Anzitutto, riteniamo di dover puntualizzare alcuni dati della realtà faunistico-venatoria elbana, forse già noti a molti, ma dei quali non viene spesso tenuto conto quando si lamentano inefficienze e responsabilità o si cerca di dare soluzioni affrettate a problematiche non semplici, quali quelle del cinghiale e del muflone all’Elba.
Pochi numeri per chiarire meglio: il territorio agro-forestale dell’Isola ha una superficie di circa 21.000 ettari; di questi, poco meno di 13.000 (per la precisione 12.749) sono inclusi nel perimetro del Parco Nazionale dell’Arcipelago Toscano. Considerato che la superficie occupata da bosco o che offre comunque condizioni favorevoli alla presenza del cinghiale (e del muflone) è complessivamente prossima ai 16.000 ettari e che il territorio del Parco Nazionale è pressoché interamente boscato, è facile capire a chi debba far carico la maggior parte dell’onere e della responsabilità in ordine alla gestione delle due specie di ungulati presenti all’Elba.
È nei fatti che il prelievo venatorio che i cacciatori iscritti all’ATC possono attuare su queste due specie riguarda una porzione residuale del territorio elbano, assai limitata, per di più generalmente poco idonea a permettere azioni appropriate di caccia al cinghiale (la classica braccata, che richiede spazi ampi ed ininterrotti). Nonostante ciò, i cacciatori garantiscono, durante il breve periodo della stagione venatoria (tre mesi di attività), un prelievo medio annuo di circa 10 -12 capi per Kmq., contro 6-8 capi per Kmq. raggiunti dall’Ente Parco nell’ambito dell’attività di controllo attuabile per l’intero anno solare.

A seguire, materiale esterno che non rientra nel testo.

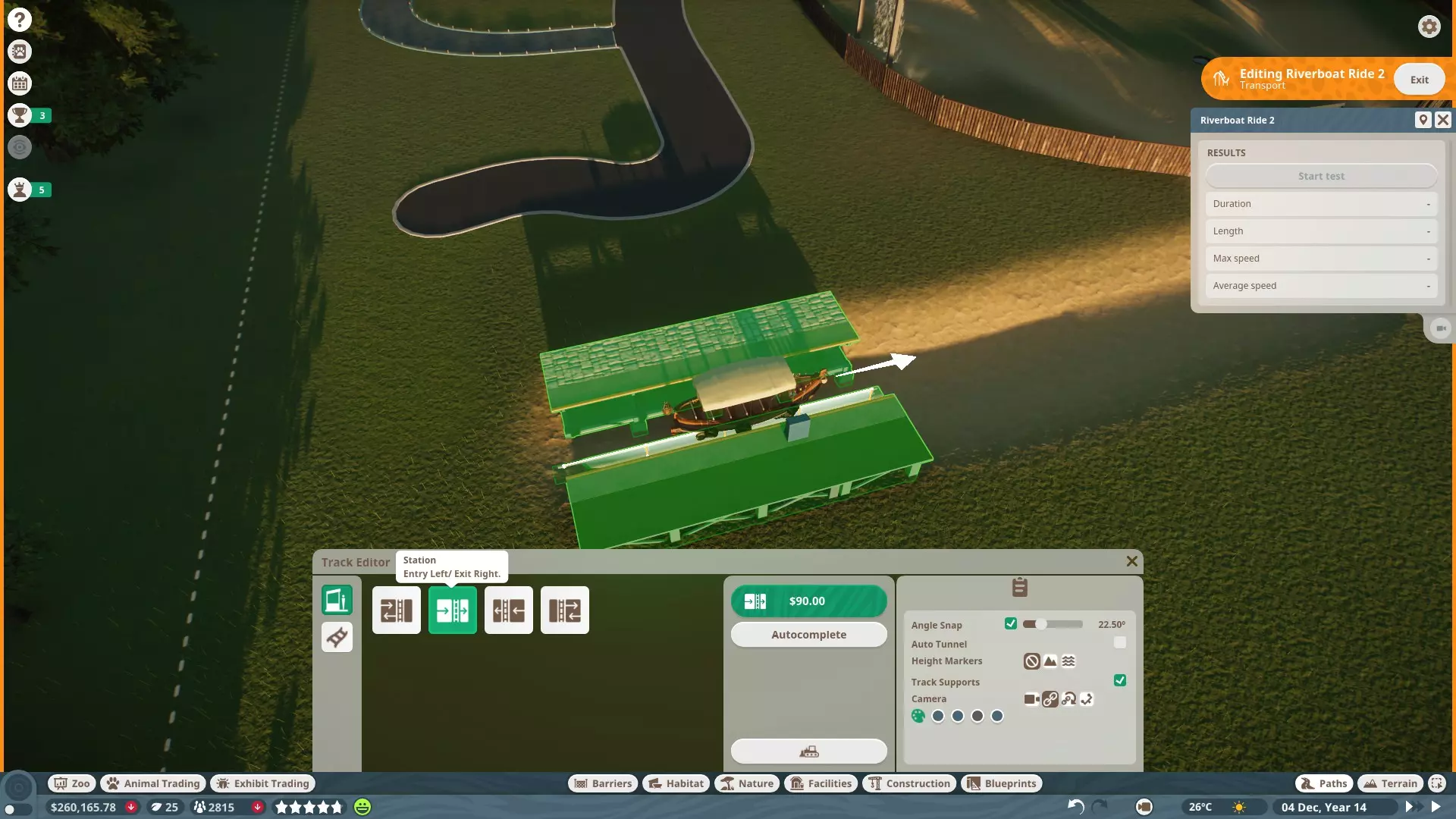Switch to the track piece builder icon
The image size is (1456, 819).
click(337, 638)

Come detto, la quasi totalità del territorio vocato alle specie è racchiuso all’interno del PNAT: un’oasi assolutamente “sicura”, preclusa all’attività venatoria. Logica conseguenza di questo stato di cose è l’incremento delle popolazioni di cinghiale e di muflone, che da queste oasi di pace e tranquillità si spingono con sempre maggiore frequenza e consistenza, alla ricerca di cibo ed acqua, nelle aree adiacenti il Parco, ancora coltivate e colturalmente “vive”, procurando disagi alle persone e danni anche ed al territorio.
In buona sostanza, chi viene a soffrire di più per le condizioni descritte è il territorio esterno al Parco, caratterizzato da coltivazioni agricole, residenzialità diffusa, impianti turistici, orti, giardini, ed anche questo ATC, costretto ad affannarsi nel promuovere forme di prevenzione e dissuasione, che rappresentano tuttavia palliativi momentanei, certamente non idonei a garantire soluzioni durature e consolidate.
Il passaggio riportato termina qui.